Excerpt from a dataset:
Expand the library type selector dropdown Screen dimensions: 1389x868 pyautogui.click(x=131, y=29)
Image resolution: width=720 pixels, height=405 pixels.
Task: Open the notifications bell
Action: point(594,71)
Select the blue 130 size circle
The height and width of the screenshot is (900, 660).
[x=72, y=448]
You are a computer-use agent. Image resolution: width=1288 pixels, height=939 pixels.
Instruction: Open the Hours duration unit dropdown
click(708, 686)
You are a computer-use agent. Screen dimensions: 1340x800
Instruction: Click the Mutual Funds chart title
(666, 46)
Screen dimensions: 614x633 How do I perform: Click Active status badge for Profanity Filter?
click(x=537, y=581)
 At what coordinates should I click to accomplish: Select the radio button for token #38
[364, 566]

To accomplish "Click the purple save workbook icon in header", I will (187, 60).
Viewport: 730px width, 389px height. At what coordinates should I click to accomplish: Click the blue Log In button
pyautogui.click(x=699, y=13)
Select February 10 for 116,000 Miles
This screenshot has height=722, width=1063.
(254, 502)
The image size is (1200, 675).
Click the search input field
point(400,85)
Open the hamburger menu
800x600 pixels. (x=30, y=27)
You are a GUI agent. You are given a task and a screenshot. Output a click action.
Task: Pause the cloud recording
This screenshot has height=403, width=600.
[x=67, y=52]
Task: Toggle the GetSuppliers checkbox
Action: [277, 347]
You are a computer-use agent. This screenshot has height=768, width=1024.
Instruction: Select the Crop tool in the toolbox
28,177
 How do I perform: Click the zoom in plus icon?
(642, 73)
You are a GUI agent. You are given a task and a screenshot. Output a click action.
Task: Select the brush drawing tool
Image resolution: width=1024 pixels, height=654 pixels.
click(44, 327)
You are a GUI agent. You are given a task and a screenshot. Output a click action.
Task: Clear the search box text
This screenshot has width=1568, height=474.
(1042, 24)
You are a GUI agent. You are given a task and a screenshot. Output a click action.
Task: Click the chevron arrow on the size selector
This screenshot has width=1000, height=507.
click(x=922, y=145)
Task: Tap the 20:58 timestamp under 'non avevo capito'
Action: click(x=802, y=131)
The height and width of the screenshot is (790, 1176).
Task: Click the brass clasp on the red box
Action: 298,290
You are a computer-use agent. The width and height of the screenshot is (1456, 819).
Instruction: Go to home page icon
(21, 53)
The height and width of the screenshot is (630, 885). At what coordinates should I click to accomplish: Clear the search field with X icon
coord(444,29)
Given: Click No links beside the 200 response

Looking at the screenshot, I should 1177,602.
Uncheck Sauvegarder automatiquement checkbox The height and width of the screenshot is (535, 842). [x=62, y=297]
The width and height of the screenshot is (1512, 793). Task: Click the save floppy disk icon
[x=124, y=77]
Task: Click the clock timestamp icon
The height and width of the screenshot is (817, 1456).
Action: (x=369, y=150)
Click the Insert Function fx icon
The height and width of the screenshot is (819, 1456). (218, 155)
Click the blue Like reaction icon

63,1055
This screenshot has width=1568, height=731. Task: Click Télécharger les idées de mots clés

=== Problem to solve ===
Write out the lines above again, swapping every "GUI agent" for "desktop agent" and leaving everything else unchanged.

=== Answer to this problem ===
Expand the library type selector dropdown Screen dimensions: 1389x868 pyautogui.click(x=131, y=29)
Image resolution: width=720 pixels, height=405 pixels.
Task: Open the notifications bell
Action: point(594,71)
Select the blue 130 size circle
The height and width of the screenshot is (900, 660).
[x=72, y=448]
You are a computer-use agent. Image resolution: width=1288 pixels, height=939 pixels.
Instruction: Open the Hours duration unit dropdown
click(708, 686)
You are a computer-use agent. Screen dimensions: 1340x800
Instruction: Click the Mutual Funds chart title
(666, 46)
Screen dimensions: 614x633 How do I perform: Click Active status badge for Profanity Filter?
click(x=537, y=581)
 At what coordinates should I click to accomplish: Select the radio button for token #38
[364, 566]

To accomplish "Click the purple save workbook icon in header", I will (187, 60).
Viewport: 730px width, 389px height. At what coordinates should I click to accomplish: Click the blue Log In button
pyautogui.click(x=699, y=13)
Select February 10 for 116,000 Miles
This screenshot has height=722, width=1063.
(254, 502)
The image size is (1200, 675).
Click the search input field
point(400,85)
Open the hamburger menu
800x600 pixels. (x=30, y=27)
You are a desktop agent. You are given a task and a screenshot. Output a click action.
Task: Pause the cloud recording
This screenshot has height=403, width=600.
[x=67, y=52]
Task: Toggle the GetSuppliers checkbox
Action: [277, 347]
You are a computer-use agent. This screenshot has height=768, width=1024.
Instruction: Select the Crop tool in the toolbox
28,177
 How do I perform: Click the zoom in plus icon?
(642, 73)
You are a desktop agent. You are given a task and a screenshot. Output a click action.
Task: Select the brush drawing tool
Image resolution: width=1024 pixels, height=654 pixels.
click(44, 327)
You are a desktop agent. You are given a task and a screenshot. Output a click action.
Task: Clear the search box text
This screenshot has width=1568, height=474.
(1042, 24)
You are a desktop agent. You are given a task and a screenshot. Output a click action.
Task: Click the chevron arrow on the size selector
This screenshot has width=1000, height=507.
click(x=922, y=145)
Task: Tap the 20:58 timestamp under 'non avevo capito'
Action: click(x=802, y=131)
The height and width of the screenshot is (790, 1176).
Task: Click the brass clasp on the red box
Action: 298,290
You are a computer-use agent. The width and height of the screenshot is (1456, 819).
Instruction: Go to home page icon
(21, 53)
The height and width of the screenshot is (630, 885). At what coordinates should I click to accomplish: Clear the search field with X icon
coord(444,29)
Given: Click No links beside the 200 response

Looking at the screenshot, I should 1177,602.
Uncheck Sauvegarder automatiquement checkbox The height and width of the screenshot is (535, 842). [x=62, y=297]
The width and height of the screenshot is (1512, 793). Task: Click the save floppy disk icon
[x=124, y=77]
Task: Click the clock timestamp icon
The height and width of the screenshot is (817, 1456).
Action: (x=369, y=150)
Click the Insert Function fx icon
The height and width of the screenshot is (819, 1456). (218, 155)
Click the blue Like reaction icon

63,1055
This screenshot has width=1568, height=731. Task: Click Télécharger les idées de mots clés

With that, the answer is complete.